Top of DATA RECORDS
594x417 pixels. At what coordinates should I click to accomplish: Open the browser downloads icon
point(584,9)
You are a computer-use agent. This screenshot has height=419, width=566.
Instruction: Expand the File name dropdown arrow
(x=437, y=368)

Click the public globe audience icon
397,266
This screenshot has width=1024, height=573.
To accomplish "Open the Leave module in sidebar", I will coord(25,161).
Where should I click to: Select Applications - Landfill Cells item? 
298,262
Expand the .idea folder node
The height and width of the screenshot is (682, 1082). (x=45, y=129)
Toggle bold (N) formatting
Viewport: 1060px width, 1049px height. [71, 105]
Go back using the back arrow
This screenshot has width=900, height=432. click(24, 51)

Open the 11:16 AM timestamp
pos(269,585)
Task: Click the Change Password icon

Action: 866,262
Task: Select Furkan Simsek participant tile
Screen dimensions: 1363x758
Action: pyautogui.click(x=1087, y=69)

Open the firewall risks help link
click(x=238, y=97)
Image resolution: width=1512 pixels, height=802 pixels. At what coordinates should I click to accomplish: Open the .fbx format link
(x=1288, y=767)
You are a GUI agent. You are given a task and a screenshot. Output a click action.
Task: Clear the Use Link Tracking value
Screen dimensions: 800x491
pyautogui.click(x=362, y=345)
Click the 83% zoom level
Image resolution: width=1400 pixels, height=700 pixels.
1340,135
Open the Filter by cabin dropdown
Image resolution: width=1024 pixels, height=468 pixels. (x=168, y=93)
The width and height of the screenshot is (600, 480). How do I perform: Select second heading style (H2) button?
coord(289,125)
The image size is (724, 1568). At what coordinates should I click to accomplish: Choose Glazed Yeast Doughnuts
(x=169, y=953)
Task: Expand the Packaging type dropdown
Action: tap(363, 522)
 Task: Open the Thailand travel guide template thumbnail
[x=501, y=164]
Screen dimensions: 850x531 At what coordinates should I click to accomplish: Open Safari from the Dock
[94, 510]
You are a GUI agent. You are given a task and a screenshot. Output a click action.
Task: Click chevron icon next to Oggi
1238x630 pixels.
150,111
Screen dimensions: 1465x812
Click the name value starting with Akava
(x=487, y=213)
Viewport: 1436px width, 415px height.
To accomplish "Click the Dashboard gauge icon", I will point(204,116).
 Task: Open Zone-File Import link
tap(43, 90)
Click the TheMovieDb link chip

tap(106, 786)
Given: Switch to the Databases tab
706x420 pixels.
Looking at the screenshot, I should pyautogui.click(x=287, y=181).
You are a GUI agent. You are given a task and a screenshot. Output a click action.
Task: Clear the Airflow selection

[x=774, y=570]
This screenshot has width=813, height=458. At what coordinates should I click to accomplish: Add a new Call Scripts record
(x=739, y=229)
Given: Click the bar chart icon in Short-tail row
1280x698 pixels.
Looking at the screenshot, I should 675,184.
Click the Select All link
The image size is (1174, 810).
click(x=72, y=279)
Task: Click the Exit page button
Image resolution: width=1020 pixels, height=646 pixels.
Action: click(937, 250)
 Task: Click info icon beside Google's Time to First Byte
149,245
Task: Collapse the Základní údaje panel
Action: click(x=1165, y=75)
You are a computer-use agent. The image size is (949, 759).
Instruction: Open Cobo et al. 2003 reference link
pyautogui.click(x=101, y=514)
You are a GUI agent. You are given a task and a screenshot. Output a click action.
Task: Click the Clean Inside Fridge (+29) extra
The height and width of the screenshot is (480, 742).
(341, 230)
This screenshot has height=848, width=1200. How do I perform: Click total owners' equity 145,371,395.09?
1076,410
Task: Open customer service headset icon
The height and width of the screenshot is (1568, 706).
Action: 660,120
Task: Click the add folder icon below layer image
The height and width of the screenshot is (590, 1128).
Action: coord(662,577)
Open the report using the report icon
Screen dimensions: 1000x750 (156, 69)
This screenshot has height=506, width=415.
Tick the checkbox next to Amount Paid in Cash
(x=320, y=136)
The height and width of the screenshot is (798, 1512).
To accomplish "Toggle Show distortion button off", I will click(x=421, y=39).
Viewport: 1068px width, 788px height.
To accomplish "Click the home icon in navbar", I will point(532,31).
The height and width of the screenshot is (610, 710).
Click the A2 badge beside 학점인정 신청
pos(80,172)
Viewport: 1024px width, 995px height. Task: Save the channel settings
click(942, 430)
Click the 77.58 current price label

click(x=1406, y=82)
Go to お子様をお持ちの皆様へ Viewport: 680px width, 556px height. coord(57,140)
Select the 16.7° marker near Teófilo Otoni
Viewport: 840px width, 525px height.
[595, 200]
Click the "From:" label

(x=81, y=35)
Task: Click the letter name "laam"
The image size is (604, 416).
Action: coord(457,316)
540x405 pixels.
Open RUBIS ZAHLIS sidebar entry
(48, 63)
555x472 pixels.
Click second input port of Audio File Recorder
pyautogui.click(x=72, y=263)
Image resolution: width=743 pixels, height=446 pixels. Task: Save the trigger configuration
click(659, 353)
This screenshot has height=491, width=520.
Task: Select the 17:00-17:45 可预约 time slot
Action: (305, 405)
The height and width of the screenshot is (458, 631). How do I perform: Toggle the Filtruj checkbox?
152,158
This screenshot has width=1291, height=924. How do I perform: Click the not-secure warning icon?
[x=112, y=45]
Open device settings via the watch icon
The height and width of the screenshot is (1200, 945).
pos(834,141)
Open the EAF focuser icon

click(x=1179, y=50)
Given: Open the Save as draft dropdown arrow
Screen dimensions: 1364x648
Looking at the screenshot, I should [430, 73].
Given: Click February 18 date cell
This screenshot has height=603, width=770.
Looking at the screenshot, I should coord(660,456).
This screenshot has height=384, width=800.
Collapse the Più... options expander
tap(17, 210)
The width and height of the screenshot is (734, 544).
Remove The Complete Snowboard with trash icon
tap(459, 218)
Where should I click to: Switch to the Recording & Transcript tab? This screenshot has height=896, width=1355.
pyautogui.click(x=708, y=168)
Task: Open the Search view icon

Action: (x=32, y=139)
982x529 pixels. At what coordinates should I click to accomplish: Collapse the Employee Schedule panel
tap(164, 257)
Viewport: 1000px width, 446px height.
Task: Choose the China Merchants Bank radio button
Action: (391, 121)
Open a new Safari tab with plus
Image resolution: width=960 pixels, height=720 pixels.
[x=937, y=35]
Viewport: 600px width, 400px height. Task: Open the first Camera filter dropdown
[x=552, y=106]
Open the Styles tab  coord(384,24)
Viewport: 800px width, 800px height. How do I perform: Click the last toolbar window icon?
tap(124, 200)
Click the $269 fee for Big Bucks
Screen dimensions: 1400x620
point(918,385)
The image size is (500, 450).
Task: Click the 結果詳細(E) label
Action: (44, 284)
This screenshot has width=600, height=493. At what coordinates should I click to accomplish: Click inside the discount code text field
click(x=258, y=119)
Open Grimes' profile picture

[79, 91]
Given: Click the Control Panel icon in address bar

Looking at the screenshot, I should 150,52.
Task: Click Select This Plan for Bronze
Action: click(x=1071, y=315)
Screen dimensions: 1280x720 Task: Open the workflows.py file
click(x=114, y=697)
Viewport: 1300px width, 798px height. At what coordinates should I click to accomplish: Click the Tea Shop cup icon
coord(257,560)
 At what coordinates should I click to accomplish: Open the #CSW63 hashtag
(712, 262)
Bottom of DATA RECORDS
* **REQUIREMENT**: Could you transcribe all of the data exactly as it is given?

* **EXERCISE RESPONSE**:
594x417 pixels. At what coordinates should I click to accomplish: Open the browser downloads icon
point(584,9)
You are a computer-use agent. This screenshot has height=419, width=566.
Instruction: Expand the File name dropdown arrow
(x=437, y=368)

Click the public globe audience icon
397,266
This screenshot has width=1024, height=573.
To accomplish "Open the Leave module in sidebar", I will coord(25,161).
Where should I click to: Select Applications - Landfill Cells item? 
298,262
Expand the .idea folder node
The height and width of the screenshot is (682, 1082). (x=45, y=129)
Toggle bold (N) formatting
Viewport: 1060px width, 1049px height. [71, 105]
Go back using the back arrow
This screenshot has width=900, height=432. click(24, 51)

Open the 11:16 AM timestamp
pos(269,585)
Task: Click the Change Password icon

Action: 866,262
Task: Select Furkan Simsek participant tile
Screen dimensions: 1363x758
Action: pyautogui.click(x=1087, y=69)

Open the firewall risks help link
click(x=238, y=97)
Image resolution: width=1512 pixels, height=802 pixels. At what coordinates should I click to accomplish: Open the .fbx format link
(x=1288, y=767)
You are a GUI agent. You are given a task and a screenshot. Output a click action.
Task: Clear the Use Link Tracking value
Screen dimensions: 800x491
pyautogui.click(x=362, y=345)
Click the 83% zoom level
Image resolution: width=1400 pixels, height=700 pixels.
1340,135
Open the Filter by cabin dropdown
Image resolution: width=1024 pixels, height=468 pixels. (x=168, y=93)
The width and height of the screenshot is (600, 480). How do I perform: Select second heading style (H2) button?
coord(289,125)
The image size is (724, 1568). At what coordinates should I click to accomplish: Choose Glazed Yeast Doughnuts
(x=169, y=953)
Task: Expand the Packaging type dropdown
Action: tap(363, 522)
 Task: Open the Thailand travel guide template thumbnail
[x=501, y=164]
Screen dimensions: 850x531 At what coordinates should I click to accomplish: Open Safari from the Dock
[94, 510]
You are a GUI agent. You are given a task and a screenshot. Output a click action.
Task: Click chevron icon next to Oggi
1238x630 pixels.
150,111
Screen dimensions: 1465x812
Click the name value starting with Akava
(x=487, y=213)
Viewport: 1436px width, 415px height.
To accomplish "Click the Dashboard gauge icon", I will point(204,116).
 Task: Open Zone-File Import link
tap(43, 90)
Click the TheMovieDb link chip

tap(106, 786)
Given: Switch to the Databases tab
706x420 pixels.
Looking at the screenshot, I should pyautogui.click(x=287, y=181).
You are a GUI agent. You are given a task and a screenshot. Output a click action.
Task: Clear the Airflow selection

[x=774, y=570]
This screenshot has width=813, height=458. At what coordinates should I click to accomplish: Add a new Call Scripts record
(x=739, y=229)
Given: Click the bar chart icon in Short-tail row
1280x698 pixels.
Looking at the screenshot, I should 675,184.
Click the Select All link
The image size is (1174, 810).
click(x=72, y=279)
Task: Click the Exit page button
Image resolution: width=1020 pixels, height=646 pixels.
Action: click(937, 250)
 Task: Click info icon beside Google's Time to First Byte
149,245
Task: Collapse the Základní údaje panel
Action: click(x=1165, y=75)
You are a computer-use agent. The image size is (949, 759).
Instruction: Open Cobo et al. 2003 reference link
pyautogui.click(x=101, y=514)
You are a GUI agent. You are given a task and a screenshot. Output a click action.
Task: Click the Clean Inside Fridge (+29) extra
The height and width of the screenshot is (480, 742).
(341, 230)
This screenshot has height=848, width=1200. How do I perform: Click total owners' equity 145,371,395.09?
1076,410
Task: Open customer service headset icon
The height and width of the screenshot is (1568, 706).
Action: 660,120
Task: Click the add folder icon below layer image
The height and width of the screenshot is (590, 1128).
Action: coord(662,577)
Open the report using the report icon
Screen dimensions: 1000x750 (156, 69)
This screenshot has height=506, width=415.
Tick the checkbox next to Amount Paid in Cash
(x=320, y=136)
The height and width of the screenshot is (798, 1512).
To accomplish "Toggle Show distortion button off", I will click(x=421, y=39).
Viewport: 1068px width, 788px height.
To accomplish "Click the home icon in navbar", I will point(532,31).
The height and width of the screenshot is (610, 710).
Click the A2 badge beside 학점인정 신청
pos(80,172)
Viewport: 1024px width, 995px height. Task: Save the channel settings
click(942, 430)
Click the 77.58 current price label

click(x=1406, y=82)
Go to お子様をお持ちの皆様へ Viewport: 680px width, 556px height. coord(57,140)
Select the 16.7° marker near Teófilo Otoni
Viewport: 840px width, 525px height.
[595, 200]
Click the "From:" label

(x=81, y=35)
Task: Click the letter name "laam"
The image size is (604, 416).
Action: coord(457,316)
540x405 pixels.
Open RUBIS ZAHLIS sidebar entry
(48, 63)
555x472 pixels.
Click second input port of Audio File Recorder
pyautogui.click(x=72, y=263)
Image resolution: width=743 pixels, height=446 pixels. Task: Save the trigger configuration
click(659, 353)
This screenshot has height=491, width=520.
Task: Select the 17:00-17:45 可预约 time slot
Action: (305, 405)
The height and width of the screenshot is (458, 631). How do I perform: Toggle the Filtruj checkbox?
152,158
This screenshot has width=1291, height=924. How do I perform: Click the not-secure warning icon?
[x=112, y=45]
Open device settings via the watch icon
The height and width of the screenshot is (1200, 945).
pos(834,141)
Open the EAF focuser icon

click(x=1179, y=50)
Given: Open the Save as draft dropdown arrow
Screen dimensions: 1364x648
Looking at the screenshot, I should [430, 73].
Given: Click February 18 date cell
This screenshot has height=603, width=770.
Looking at the screenshot, I should coord(660,456).
This screenshot has height=384, width=800.
Collapse the Più... options expander
tap(17, 210)
The width and height of the screenshot is (734, 544).
Remove The Complete Snowboard with trash icon
tap(459, 218)
Where should I click to: Switch to the Recording & Transcript tab? This screenshot has height=896, width=1355.
pyautogui.click(x=708, y=168)
Task: Open the Search view icon

Action: (x=32, y=139)
982x529 pixels. At what coordinates should I click to accomplish: Collapse the Employee Schedule panel
tap(164, 257)
Viewport: 1000px width, 446px height.
Task: Choose the China Merchants Bank radio button
Action: (391, 121)
Open a new Safari tab with plus
Image resolution: width=960 pixels, height=720 pixels.
[x=937, y=35]
Viewport: 600px width, 400px height. Task: Open the first Camera filter dropdown
[x=552, y=106]
Open the Styles tab  coord(384,24)
Viewport: 800px width, 800px height. How do I perform: Click the last toolbar window icon?
tap(124, 200)
Click the $269 fee for Big Bucks
Screen dimensions: 1400x620
point(918,385)
The image size is (500, 450).
Task: Click the 結果詳細(E) label
Action: (44, 284)
This screenshot has width=600, height=493. At what coordinates should I click to accomplish: Click inside the discount code text field
click(x=258, y=119)
Open Grimes' profile picture

[79, 91]
Given: Click the Control Panel icon in address bar

Looking at the screenshot, I should 150,52.
Task: Click Select This Plan for Bronze
Action: click(x=1071, y=315)
Screen dimensions: 1280x720 Task: Open the workflows.py file
click(x=114, y=697)
Viewport: 1300px width, 798px height. At what coordinates should I click to accomplish: Click the Tea Shop cup icon
coord(257,560)
 At what coordinates should I click to accomplish: Open the #CSW63 hashtag
(712, 262)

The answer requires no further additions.